▶ SOURCE PASSAGE
========
Faith Church. That’s the name of our church. Back in 1968, when they got this church started, why would people choose to name a new church, Faith Church? I wonder what they were thinking.
What is faith? Most often we think faith is belief. And for good reason. Faith does mean belief. It means that in our minds we agree with certain statements or facts or ideas.
But we also read in the Bible, in James chapter 2, that “faith without works is dead.”
Think about that. Faith is belief. But it also must have works, James says, or it is dead. So what is faith?
Just belief in our mind, or must faith also have some kind of work?
As I mentioned last week, this October at Faith Church we’re commemorating the 500th anniversary of the Protestant Reformation by talking about the Five Solas of the Reformation. The Five Solas or Alones are what many scholars consider to be the best way to summarize the teaching of the Reformation. Last week we looked at Sola Gratia, or Grace Alone. The second one is Sola Fide. Fide in Latin means faith. Today we are talking about Faith Alone. In Ephesians 2:8-9, Paul combines Sola Gratia with Sola Fide: “it is by grace you have been saved through faith, not by works, it is the gift of God.”
So somehow, Paul says, we receive the gift of grace by faith, and not by works. But as I mentioned above, James said faith without works is dead. See the apparent contradiction? This brings us back to the question I started with? What is faith?
In Hebrews 11:1 we read, “faith is being sure of what hope for, certain of what we do not see.”
Does that clear it up for you? I have to admit that on first reading, that definition of faith doesn’t really help me. So we have to look a bit deeper.
The writer of Hebrews describes faith two ways. Let’s look at each:
First, Faith is being sure of what we hope for. We have hopes. We want them to come true. It may be a promotion we hope is coming. It may be hopes for our children and grandchildren. It may be hopes that we will get out of debt. It may be a hope that eternal life is in our future. What hopes do you have?
Faith is being sure of those hopes, that they will become reality. It is saying, “I know that I know that I know that what I hope for will come true.” But if we’re honest, we rarely feel that certain. The opposite of being sure is being unsure. Uncertainty also goes by the name “doubt”.
Frankly, when we read the Bible, it can be a bit tough to understand how the interplay of faith and doubt works. On one hand we read Jesus teaching that if you have faith, you can move mountains. On the other hand we read the psalms and the psalmists express their doubts quite a lot. Does that mean they are lacking in faith?
Is the writer of Hebrews saying that the only true faith is a faith that doesn’t have even one little tiny iota of doubt? Is that even possible? Haven’t we been told that expressing our doubts is healthy, and that God welcomes us to converse with him about our doubts? How would we know if our faith is totally without doubt? What would that feel like?
Before we can answer that, let’s see what else the writer of Hebrews says about faith.
Second, faith is being certain of what we do not see. What the writer of Hebrews is saying is that there is a side of life that is beyond what we can perceive with our five senses. You can’t touch it, smell it, taste, see or hear it. It is the spiritual side of life. The realm of God, angels, demons, heaven and hell. Faith believes it is real, though we cannot see it. Again, though, the writer says that faith is certain of this. And I ask the writer, “how certain?” Is it okay to doubt a little bit? Is it okay to wonder or speculate? And don’t we all do that at least a little bit?
========
▶ STATED TASK A
Answer these from the faith sermon, one per line, marking each answer to match:
(i) In what year did Faith Church get started?
(ii) What does the Latin word "Fide" mean?
(iii) Which chapter of James is cited for the words "faith without works is dead"?
▶ STATED TASK B
Please extend the faith sermon, starting right after its last sentence.

▶ SUPPLIED DATA
========
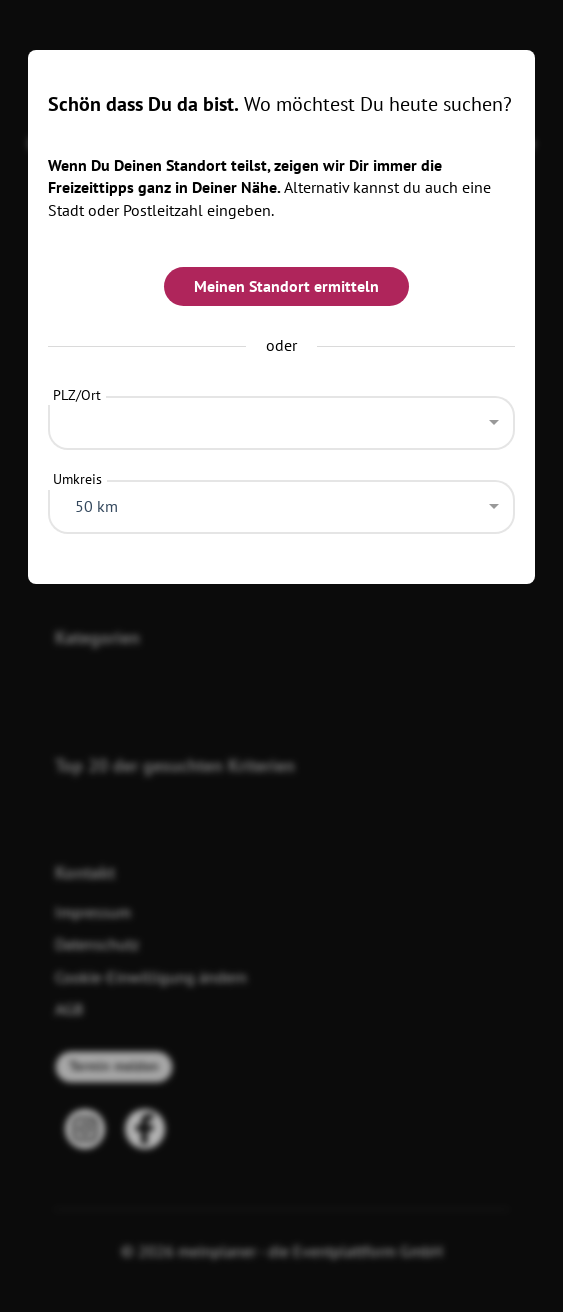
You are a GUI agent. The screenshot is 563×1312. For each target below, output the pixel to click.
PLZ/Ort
========
▶ TASK ANSWER A
(i) 1968
(ii) Faith
(iii) Chapter 2

▶ TASK ANSWER B
As I wonder about the tension between faith and doubt, James the brother of Jesus says in chapter 1:
If any of you lacks wisdom, he should ask God, who gives generously to all without finding fault, and it will be given to him. But when he asks, he must believe and not doubt, because he who doubts is like a wave of the sea, blown and tossed by the wind. That man should not think he will receive anything from the Lord; he is a double-minded man, unstable in all he does.
“He must believe and not doubt”? If 100% belief is required by God to answer our requests for wisdom, then it seems to me that very, very few of us will ever receive wisdom from God.
Does faith require 100% perfect belief, with no doubt whatsoever?
I don’t think so. Here’s why. I personally appreciate the honesty of a guy Jesus once encountered whose child was really in a bad way. The child was possessed by a demon. The man brought his child to Jesus, but ran into Jesus’ disciples first. They tried hard, but couldn’t cast out the demon. When Jesus shows up a bit later, the man is desperate, pleading with Jesus to help. You know what Jesus says to the man?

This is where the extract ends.